Ok if we pause there for some Hollywood, with 1024 elements, one data structure is one hundred times better than the other there.

I see that. So our rural data entry guy in his nice white shirt and pleasant positive countenance and slightly balding hair would see the response time of his save button drop from one second to hundred seconds(one and half minutes) when he hits the 1024th form?

That is correct. As you can see, the impact is real.
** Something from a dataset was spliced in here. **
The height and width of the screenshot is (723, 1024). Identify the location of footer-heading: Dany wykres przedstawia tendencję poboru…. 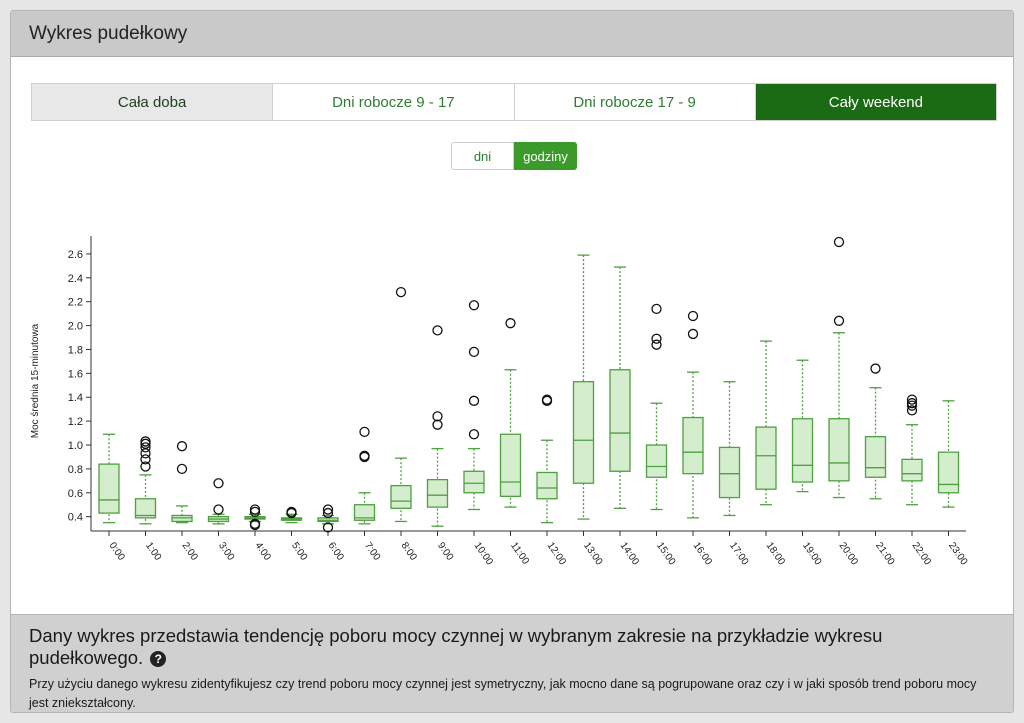
(489, 647).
His boss had come in the morning and seen that he had completed thirty forms in the first hour and had anticipated about two hundred fifty forms to be done by end of day and he even passed a good word about Kumar to his boss. And that is when he started hitting the timeout issues and then things just don’t look good overall for him and his boss and before long for the software that he was using.

Nice. That drives the point home for me. I am clear that data structures is fundamental. I definitely hope that the systems that are being operated on by the cashiers who give out the 2000 Ruppee notes out were built with good data structure understanding. Those systems are definitely hitting some numbers at the moment and for the sake of the tired farmer at the wee end of the line, I hope that they had O(logn) complexity over a O(n squared) complexity.